Extremal Combinatorics I: Extremal Problems on Set Systems

The “basic notion seminar” is an initiative of David Kazhdan who joined HU math department  around 2000. People give series of lectures about basic mathematics (or not so basic at times). Usually, speakers do not talk about their own research and not even always about their field. I gave two lecture series, one about “computational complexity theory” a couple of years ago, and one about extremal combinatorics or Erdös-type combinatorics a few months ago, which later I expanded to a series of five+one talks at Yale. One talk was on  the Borsuk Conjecture,  which I will discuss separately, and five were titled: “Extremal Combinatorics: A working tool in mathematics and computer science.”  Let me try blogging about it. The first talk was devoted to extremal problems concerning systems of sets.

 

 

 Paul Erdös

1. Three warm up problems

Here is how we move very quickly from very easy problems to very hard problems with a similar flavour.

Problem I: Let  N = {1,2, … , n } . What is the largest size of a family \cal F  of subsets of N such that every two sets in \cal F have non empty intersection? (Such a family is called intersecting.)

Answer I: The maximum is 2^{n-1}. You can achieve it by taking all subsets containing the element ‘1’. You cannot achieve more because from every pair of a set and its complement, you may choose only one set to the family.

Problem II: What is the largest size of a family \cal F  of subsets of N such that every two sets in \cal F their union is not N.

You can protest and claim that Problem II is just the same as Problem I. Just move to complements. Or just use the same answer. OK, lets have another Problem II, then.

New Problem II: What is the largest size of a family \cal F  of subsets of N such that for every two sets S,R in \cal F their intersection is non empty and their union is not N.

An example of such a family is the set of all sets containing the element ‘1’ and missing the element ‘2’. This family has 2^{n-2} sets. It took several years from the time this problem was posed by Erdös untill Kleitman showed that there is no larger family with this property.

Problem III (Erdös-Sos Conjecture) Let \cal F be a family of graphs with N as the set of vertices. Suppose that every two graphs in the family have a triangle in common. How large can \cal F be?
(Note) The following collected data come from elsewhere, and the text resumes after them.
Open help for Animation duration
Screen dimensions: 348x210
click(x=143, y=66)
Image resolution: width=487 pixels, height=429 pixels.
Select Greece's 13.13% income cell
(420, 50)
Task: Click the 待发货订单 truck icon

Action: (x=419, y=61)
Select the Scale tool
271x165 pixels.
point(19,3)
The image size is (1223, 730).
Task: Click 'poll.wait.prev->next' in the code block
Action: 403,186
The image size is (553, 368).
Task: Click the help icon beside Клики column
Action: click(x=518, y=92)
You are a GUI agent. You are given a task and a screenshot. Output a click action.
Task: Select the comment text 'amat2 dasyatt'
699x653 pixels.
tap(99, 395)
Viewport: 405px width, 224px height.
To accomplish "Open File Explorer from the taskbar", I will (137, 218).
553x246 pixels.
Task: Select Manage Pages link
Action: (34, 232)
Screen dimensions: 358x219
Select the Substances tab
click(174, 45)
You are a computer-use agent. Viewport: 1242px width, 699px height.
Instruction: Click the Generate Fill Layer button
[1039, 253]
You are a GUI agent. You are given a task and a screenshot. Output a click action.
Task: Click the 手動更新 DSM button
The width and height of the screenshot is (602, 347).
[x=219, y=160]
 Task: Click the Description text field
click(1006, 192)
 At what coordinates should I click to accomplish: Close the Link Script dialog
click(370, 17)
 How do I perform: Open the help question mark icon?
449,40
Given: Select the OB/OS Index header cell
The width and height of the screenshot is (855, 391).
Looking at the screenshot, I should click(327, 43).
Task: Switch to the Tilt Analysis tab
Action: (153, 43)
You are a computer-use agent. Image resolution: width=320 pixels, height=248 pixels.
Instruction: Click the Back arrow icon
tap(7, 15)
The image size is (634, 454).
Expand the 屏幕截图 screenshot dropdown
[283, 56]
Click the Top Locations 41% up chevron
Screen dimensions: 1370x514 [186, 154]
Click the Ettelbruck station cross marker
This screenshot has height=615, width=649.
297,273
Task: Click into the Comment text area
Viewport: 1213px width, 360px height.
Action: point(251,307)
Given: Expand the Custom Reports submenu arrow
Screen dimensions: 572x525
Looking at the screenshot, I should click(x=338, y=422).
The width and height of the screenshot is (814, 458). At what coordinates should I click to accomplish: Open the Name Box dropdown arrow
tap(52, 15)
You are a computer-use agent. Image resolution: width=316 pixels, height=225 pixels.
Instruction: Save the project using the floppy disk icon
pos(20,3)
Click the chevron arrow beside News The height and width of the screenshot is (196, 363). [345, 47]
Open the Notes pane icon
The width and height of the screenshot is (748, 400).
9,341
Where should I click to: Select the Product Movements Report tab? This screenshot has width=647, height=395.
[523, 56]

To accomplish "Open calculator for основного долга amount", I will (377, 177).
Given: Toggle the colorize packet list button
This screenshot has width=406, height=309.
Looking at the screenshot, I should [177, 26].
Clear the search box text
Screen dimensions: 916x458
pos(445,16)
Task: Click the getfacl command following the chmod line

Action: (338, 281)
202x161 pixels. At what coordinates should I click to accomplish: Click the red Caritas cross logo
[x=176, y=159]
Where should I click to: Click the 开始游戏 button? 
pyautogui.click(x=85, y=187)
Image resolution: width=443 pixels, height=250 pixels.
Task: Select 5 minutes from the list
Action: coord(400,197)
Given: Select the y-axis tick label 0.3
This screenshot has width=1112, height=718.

Now, the total number of graphs on n vertices is 2 ^{{{n} \choose {2}}}. (Note: we count labelled graphs and not isomorphism types of graphs.) A simple example of a family of graphs with the required property is all the graphs containing a fixed triangle. Say all graphs containing the edges {1,2},{1,3},{2,3}. This family contains 1/8 of all of graphs. Is there any larger family of graphs with the required property? Erdös and Sos conjectured that the answer is no – you cannot get a larger family. This conjecture is still open.

Update (Oct 2010): Problem III should be referred to as the Siminovits-Sos conjecture. It was made by Simonovits and Sos in 1976. The conjecture was proved by Ellis, Filmus, and Friedgut in 2010.

Vera Sos

2. Two basic theorems about families with prescribed intersections.

Erdös-Ko-Rado Theorem: An intersecting of k-subsets of N, when 2k \le n contains at most {{n-1} \choose {k-1}} sets.

Fisher; deBruijn-Erdös Thorem: A family of subsets of N so that every two (different) sets in the family have precisely  a single element in common has cardinality at most n.

(Erdös and deBruijn concluded that n non colinear points in the plane determine at least n line. Try to deduce it!)

All k-subsets of N containing the element ‘1’ is an example of equality for the Erdos-Ko-Rado theorem. For the Erdös deBruijn take the family {{1} , {1,2} {1,3} … {1,n}} or replace the first set by {2,3,…,n}, or take a finite projective plane.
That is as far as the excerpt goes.